[YOUR TASK]
Output the items in the part that opens with the line containing "This screenshot has height=435, width=1568." and closes with the line containing "coord(1515,268)" as a two-column CSV with the columns item_text and answer, one row per item. Put each field in quotation marks, turn line breaks into spaces, and leave the pictures out.

— BEGIN GIVEN DATA —

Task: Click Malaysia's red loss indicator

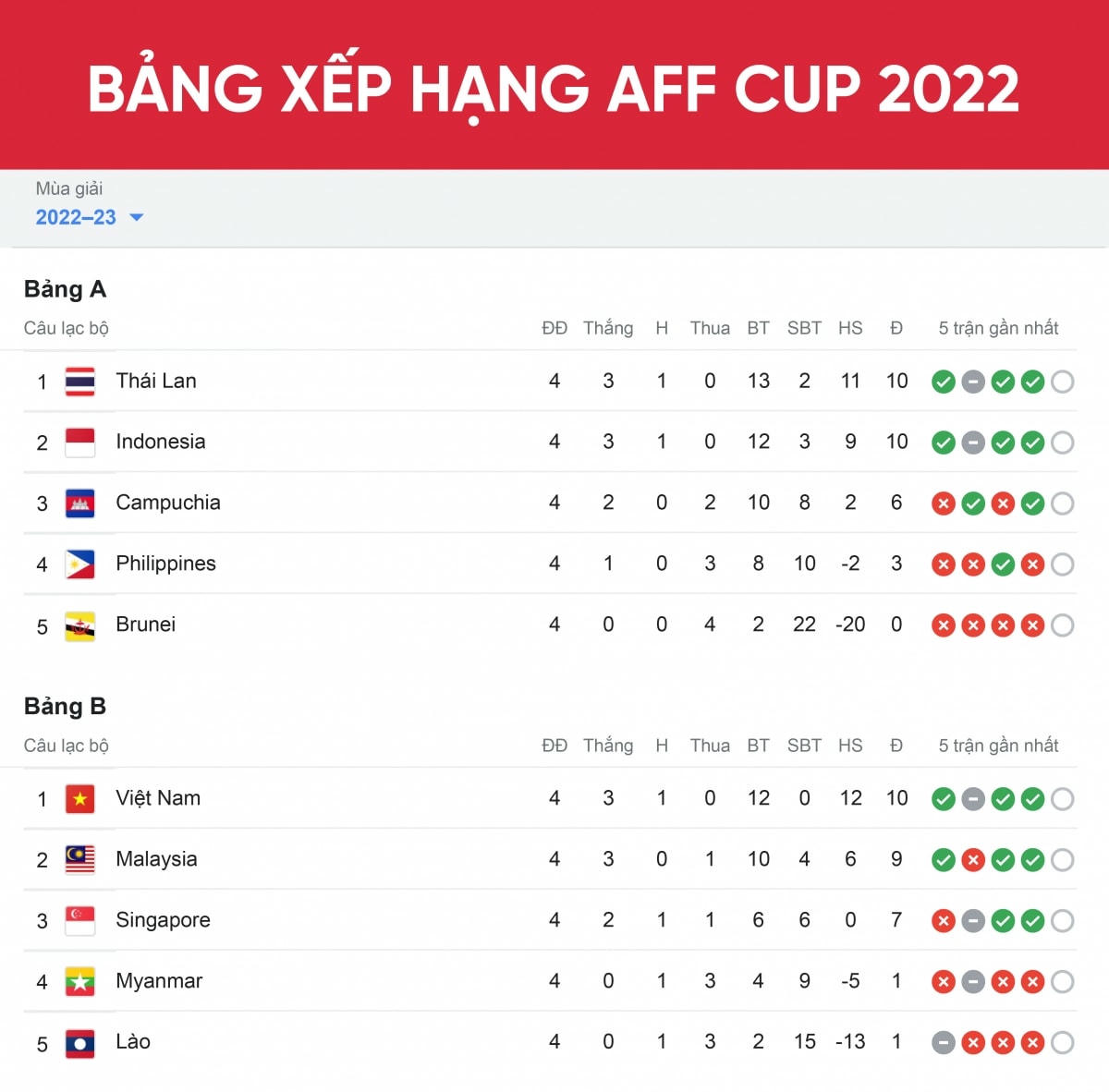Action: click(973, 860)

— END GIVEN DATA —
— BEGIN GIVEN DATA —

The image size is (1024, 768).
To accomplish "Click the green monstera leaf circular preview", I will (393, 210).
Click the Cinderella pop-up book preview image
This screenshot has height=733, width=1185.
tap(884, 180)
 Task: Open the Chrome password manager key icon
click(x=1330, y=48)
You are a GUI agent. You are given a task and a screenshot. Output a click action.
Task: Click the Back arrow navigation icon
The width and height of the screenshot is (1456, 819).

— END GIVEN DATA —
— BEGIN GIVEN DATA —

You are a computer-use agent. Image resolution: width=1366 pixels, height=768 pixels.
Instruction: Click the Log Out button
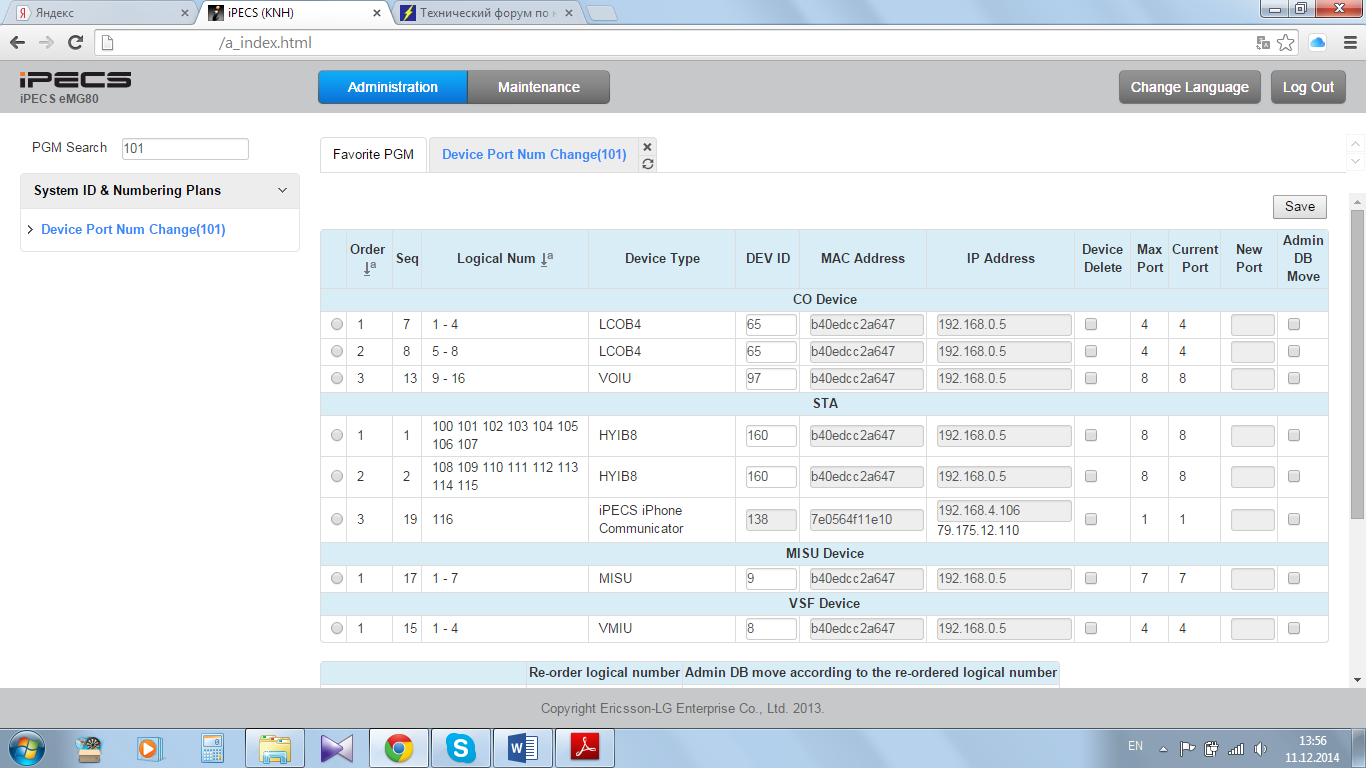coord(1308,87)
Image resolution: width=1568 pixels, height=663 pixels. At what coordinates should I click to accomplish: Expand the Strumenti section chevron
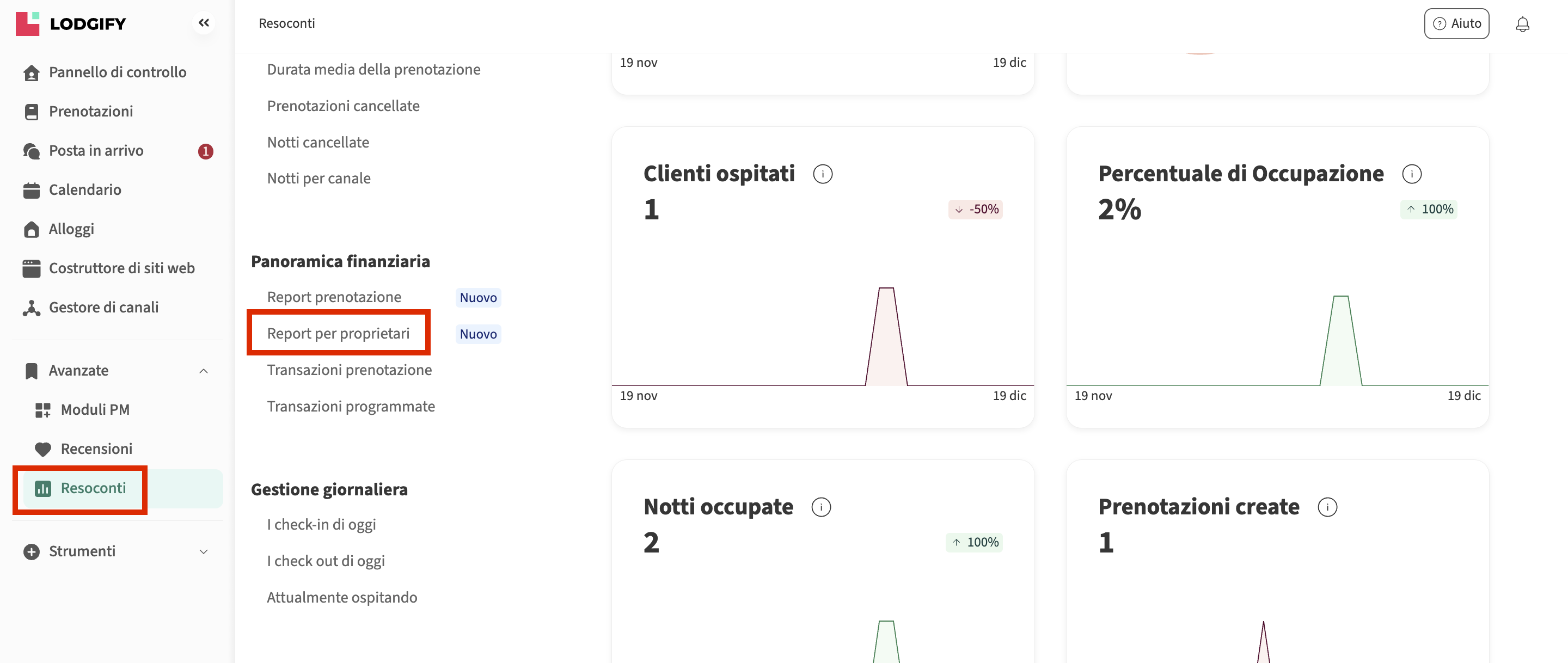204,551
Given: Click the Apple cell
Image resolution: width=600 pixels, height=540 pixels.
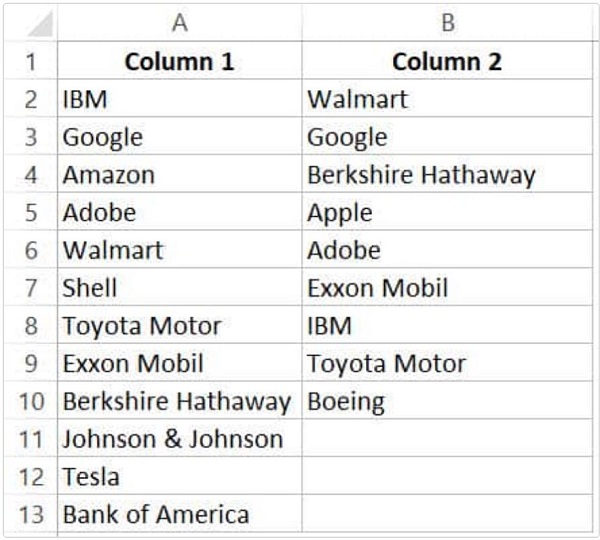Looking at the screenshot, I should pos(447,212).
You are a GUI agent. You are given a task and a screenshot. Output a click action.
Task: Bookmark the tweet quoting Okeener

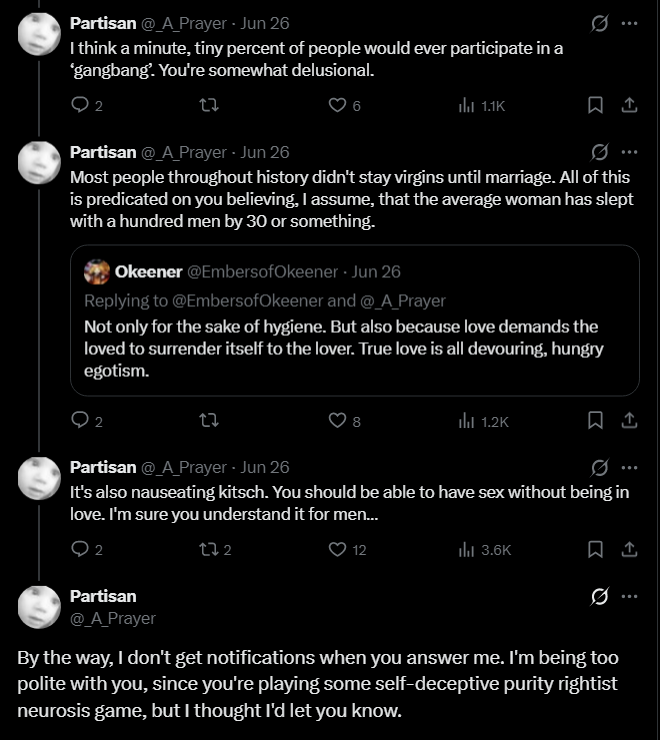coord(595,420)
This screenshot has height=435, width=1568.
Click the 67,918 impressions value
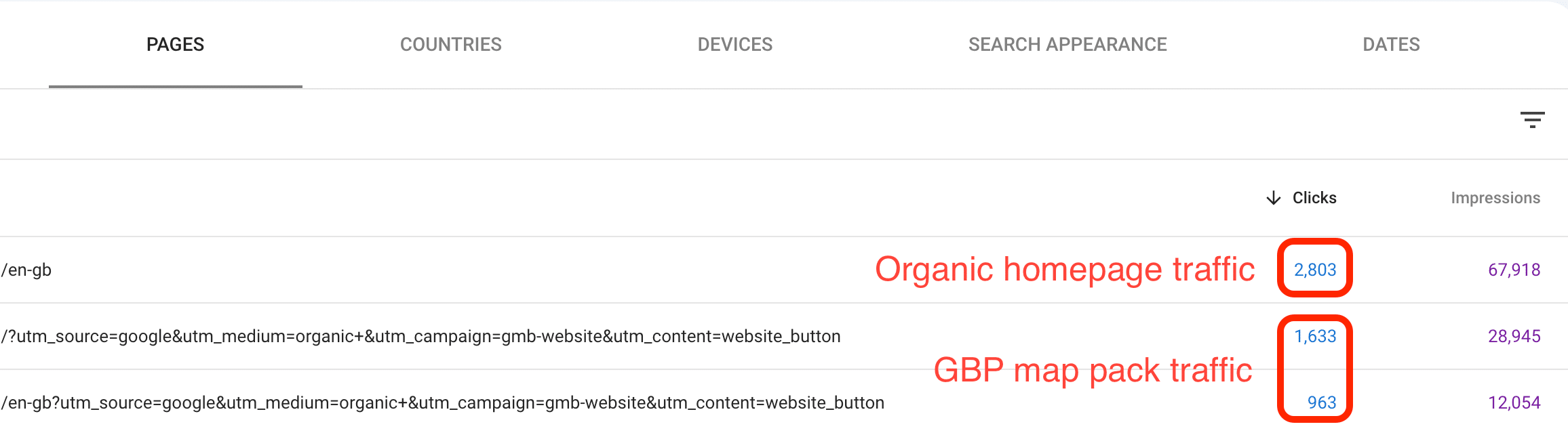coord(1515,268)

— END GIVEN DATA —

[RESULT OF THIS EXERCISE]
item_text,answer
"This screenshot has height=435, width=1568. Click the 67,918 impressions value","coord(1515,268)"